Also referred to as Souquet, Jean's supreme excellence as an illuminator, the exquisite precision in the rendering of the finest detail, and his power of clear characterization in work on this minute scale, have long since procured him an eminent position in the art of his country; his importance as a painter was fully realized when his portraits and altarpieces were for the first time brought together from various parts of Europe, at the exhibition of the "French Primitives" held at the Bibliothèque Nationale in Paris.
One of Fouquet's most important paintings is "Melun diptych" (c. 1450), formerly in Melun cathedral. The Jean Fouquet 006.jpg depicts Etienne Chevalier with his patron saint St. Stephen (now in in Gemäldegalerie, Berlin) while the right wing shows a pale Virgin and Child surrounded by red and blue angels (Royal Museum of Fine Arts, Antwerp). Since at least the seventeenth century, the Virgin has been recognized as a portrait of Agnès Sorel. The Louvre has his oil portraits of Charles VII, of Count Wilczek, and of Guillaume Jouvenal des Ursins, as well as a portrait drawing in crayon; while an authentic portrait from his brush is in the Liechtenstein collection.
His self-portrait miniature would be the earliest sole self-portrait surviving in Western art, if the portrait in the National Gallery, London by Jan van Eyck were not in fact a self-portrait, as most art historians believe it to be.
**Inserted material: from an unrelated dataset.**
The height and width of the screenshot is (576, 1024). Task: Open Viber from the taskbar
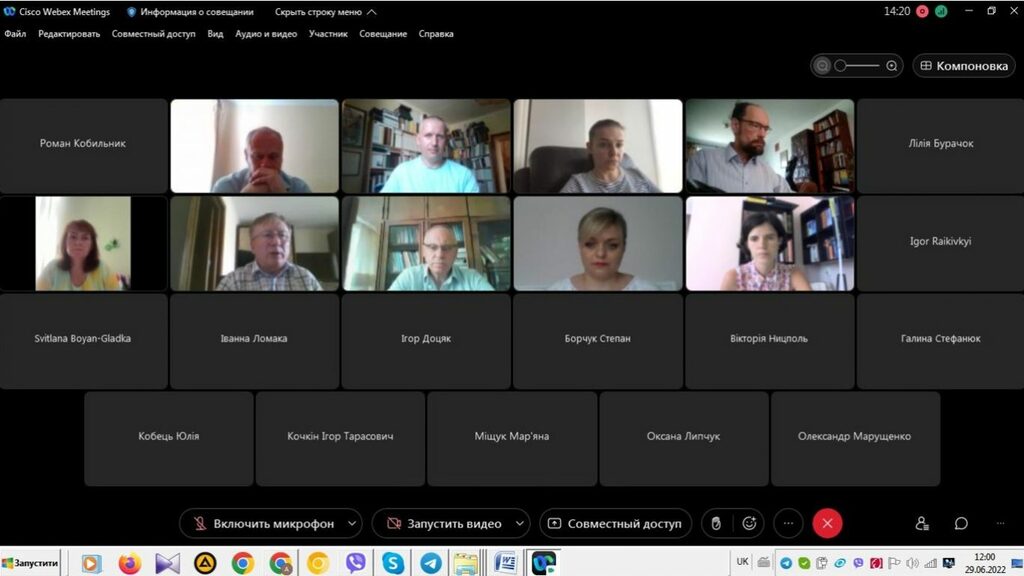(x=355, y=563)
Far more numerous are his illuminated books and miniatures that have come down to us. The Musée Condé in Chantilly, Oise contains forty miniatures from a Book of Hours, painted in 1461 for Etienne Chevalier, already seen on the Berlin wing of the Melun altarpiece. From Fouquet's hand again are eleven out of the fourteen miniatures illustrating a translation of Josephus at the Bibliothèque Nationale. The second volume of this manuscript, unfortunately with only one of the original thirteen miniatures, was discovered and bought in 1903 by Mr Henry Yates Thompson at a London sale, and restored by him to France.